Meantime, I’ll just use my handy grease monkey plug-in that let’s me “preview” posts inside the google reader wrapper—so that I don’t have to hop from tab to tab like a lost frog.

Meantime, someone should really put together this app. Of course, it would really only work simply with pages that have rss analogues in a feed. But if, through Herculean effort, you found some practicable way to inform me that a given page doesn’t, but you could parse out the junk and serve me only the text, you’d be a real hero.
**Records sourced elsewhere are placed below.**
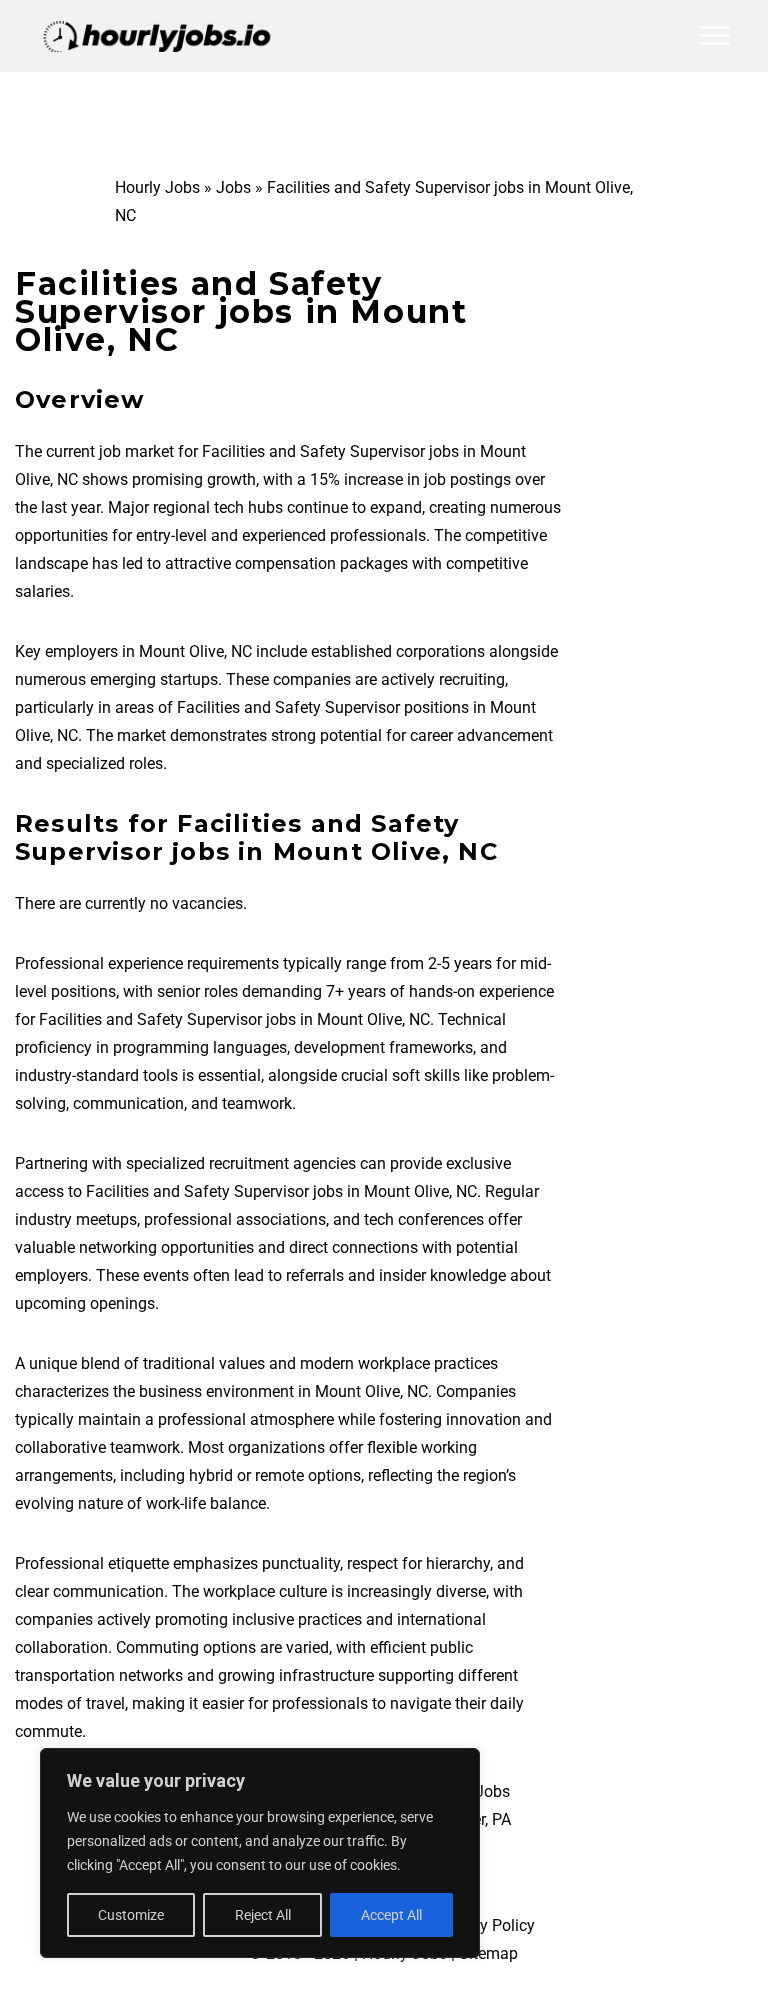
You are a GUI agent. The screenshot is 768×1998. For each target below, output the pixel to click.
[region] (260, 1853)
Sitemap (488, 1953)
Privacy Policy (485, 1925)
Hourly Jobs (157, 187)
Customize (131, 1915)
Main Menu (715, 36)
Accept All (391, 1915)
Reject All (263, 1915)
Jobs (233, 187)
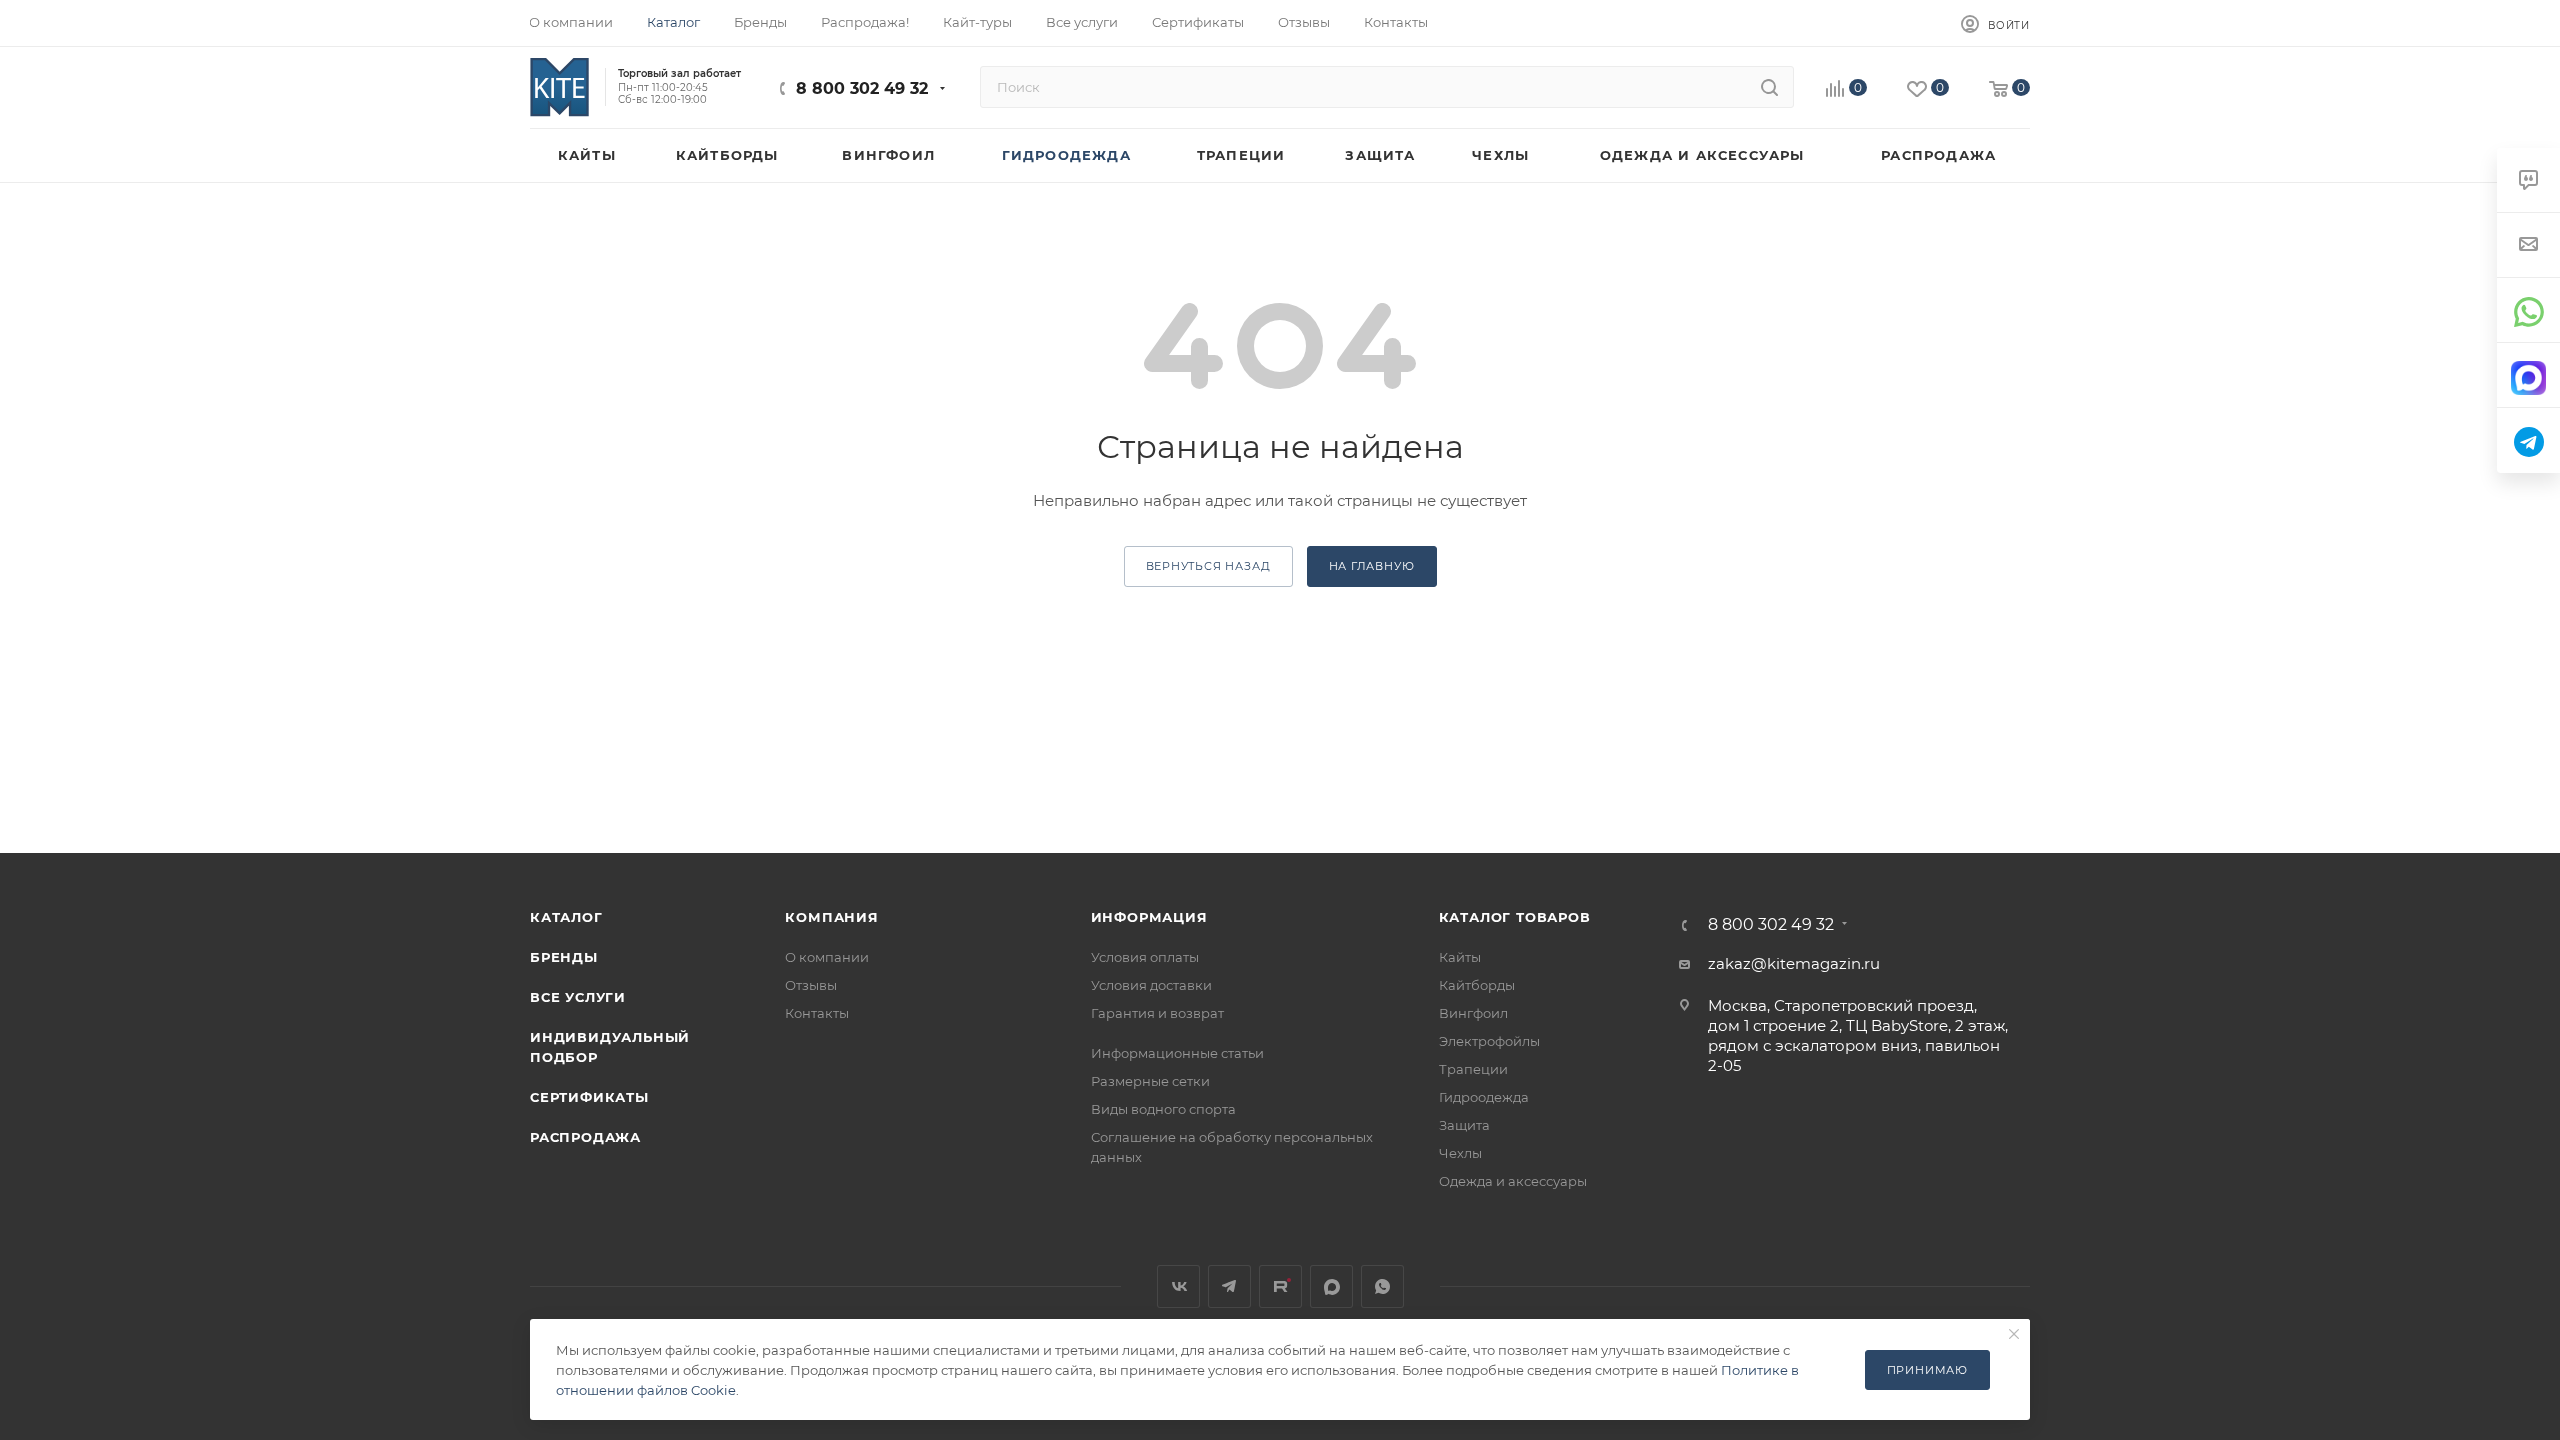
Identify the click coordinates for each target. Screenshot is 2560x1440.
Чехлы (1460, 1153)
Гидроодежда (1484, 1097)
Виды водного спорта (1163, 1109)
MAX (1331, 1286)
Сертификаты (589, 1097)
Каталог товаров (1515, 917)
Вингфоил (1473, 1013)
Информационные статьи (1177, 1053)
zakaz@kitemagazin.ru (1794, 963)
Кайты (1460, 957)
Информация (1149, 917)
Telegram (1229, 1286)
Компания (831, 917)
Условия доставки (1151, 985)
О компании (827, 957)
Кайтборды (1477, 985)
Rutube (1280, 1286)
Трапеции (1473, 1069)
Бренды (564, 957)
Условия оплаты (1145, 957)
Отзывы (811, 985)
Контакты (817, 1013)
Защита (1464, 1125)
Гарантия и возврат (1157, 1013)
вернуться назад (1208, 566)
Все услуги (578, 997)
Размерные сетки (1150, 1081)
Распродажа (585, 1137)
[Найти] (1769, 87)
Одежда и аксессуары (1513, 1181)
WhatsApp (1382, 1286)
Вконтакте (1178, 1286)
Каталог (566, 917)
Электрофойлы (1489, 1041)
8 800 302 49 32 (862, 88)
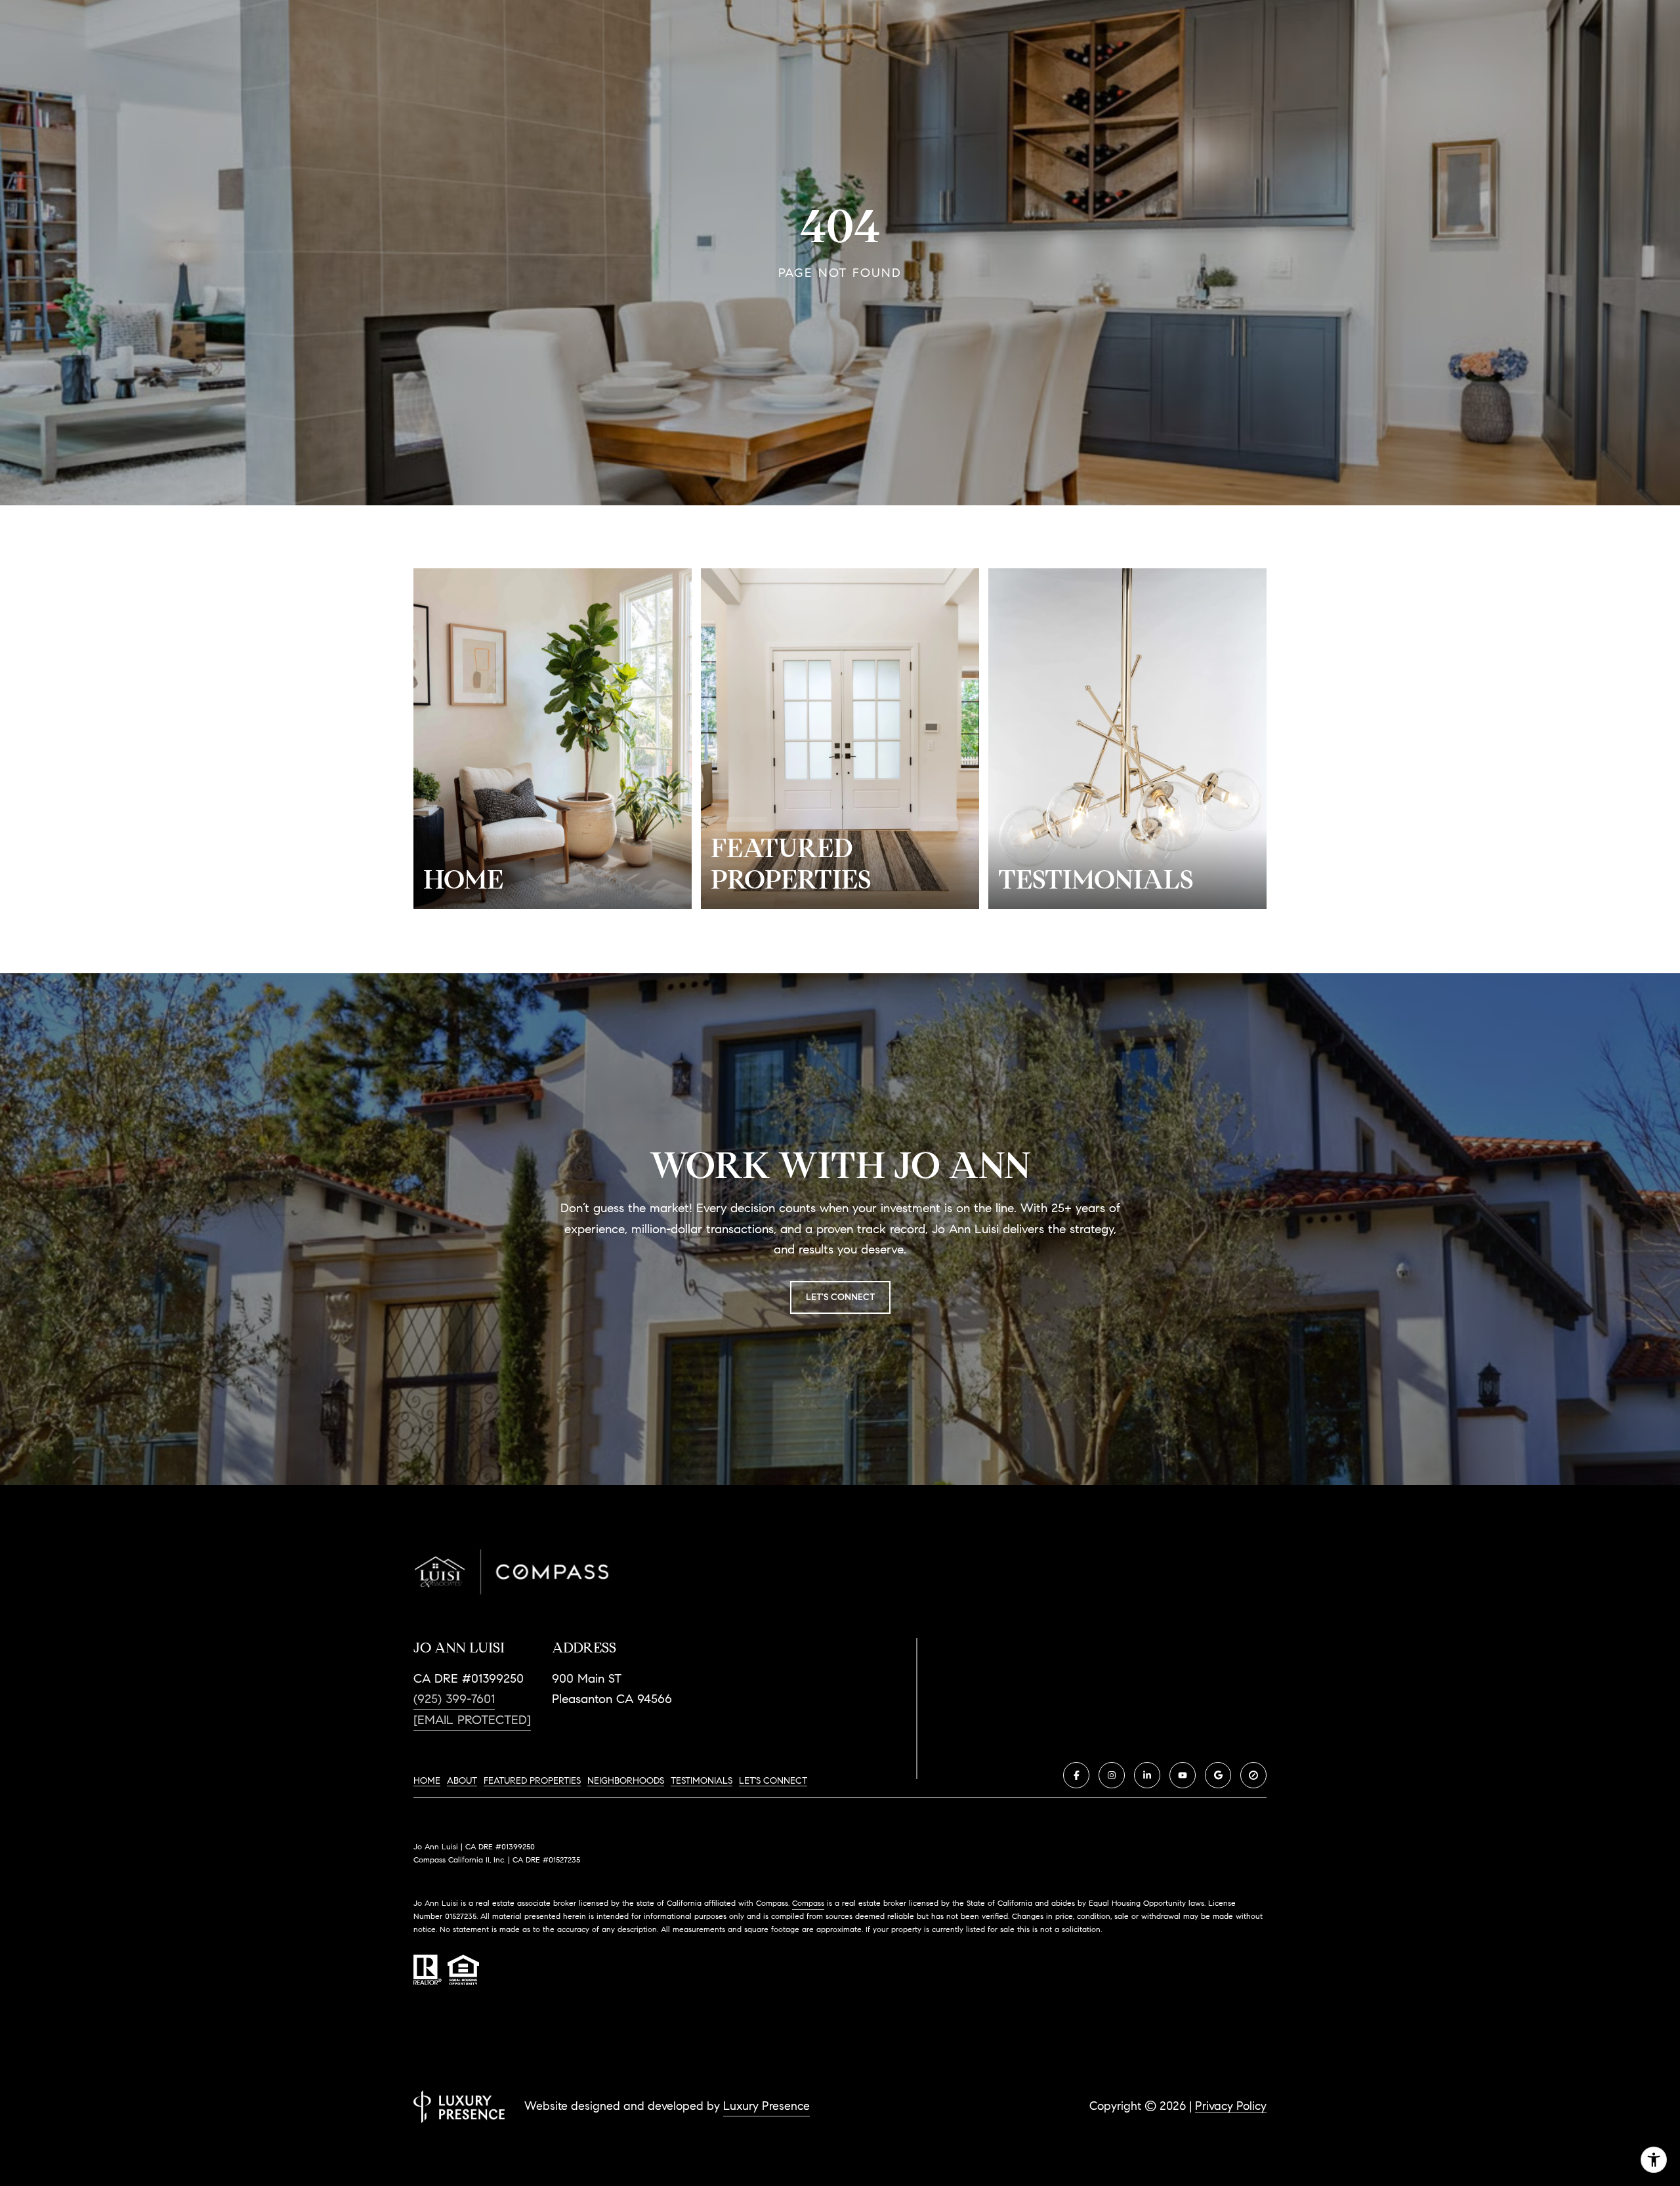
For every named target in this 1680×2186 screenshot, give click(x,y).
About (462, 1780)
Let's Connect (773, 1781)
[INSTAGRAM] (1112, 1775)
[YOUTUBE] (1182, 1775)
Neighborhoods (625, 1780)
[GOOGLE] (1218, 1775)
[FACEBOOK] (1076, 1775)
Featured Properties (532, 1780)
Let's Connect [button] (840, 1297)
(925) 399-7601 (454, 1698)
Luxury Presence (766, 2106)
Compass (808, 1903)
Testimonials (701, 1780)
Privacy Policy (1231, 2106)
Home (426, 1780)
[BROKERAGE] (1253, 1775)
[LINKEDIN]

Otherwise, just tell me that the page I’m trying to read later doesn’t have an rss analogue, give me an error message, and I’ll move on…assured in the knowledge that it will soon enough.

Gatherers and Packagers: When Product and Brand Cleave 4 Realz

Jeff Jarvis writes about the coming economics of news:

When the packager takes up and presents the gatherer’s content in whole and monetizes it—mostly with advertising—they share the revenue. When the gatherer just links, the gatherer monetizes the traffic, likely as part of an ad network as well.

I think this is right. In the first case, the content is on the “packager’s” page or in its feed; in the second, the content is on the “gatherer’s” page or in its feed. In both cases, advertising monetized the content (let’s say) and readers or viewers found it by way of the packager’s brand (a coarse but inevitable word).

To me, however, the location of the user’s experience seems unimportant—in fact, the whole point of disaggregating journalism into two functions, imho, is to free up the content from the chains of fixed locations. Jarvis writes, “The packagers’ job would be to find the best news and information for their audience no matter where it comes from.” I agree, but why not let it go anywhere too—anywhere, that is, where the packager can still monetize it? (See Attributor if that sounds crazy.)

Couple this with the idea that rss-like subscriptions are on the move as the mechanism by which we get our content, replacing search in part. (As has been said before, there’s no spam on twitter. Why not? Followers just unsubscribe.) The result is that the packager still maintains his incentive to burnish his reputation and sell his brand. After all, that’s what sploggers are: packagers without consciences who get traffic via search.

So I agree with Jarvis: “reliably bringing you the best package and feed of news that matters to you from the best sources” is how “news brands survive and succeed.” That’s how “the packagers are now motivated to assure that there are good sources.”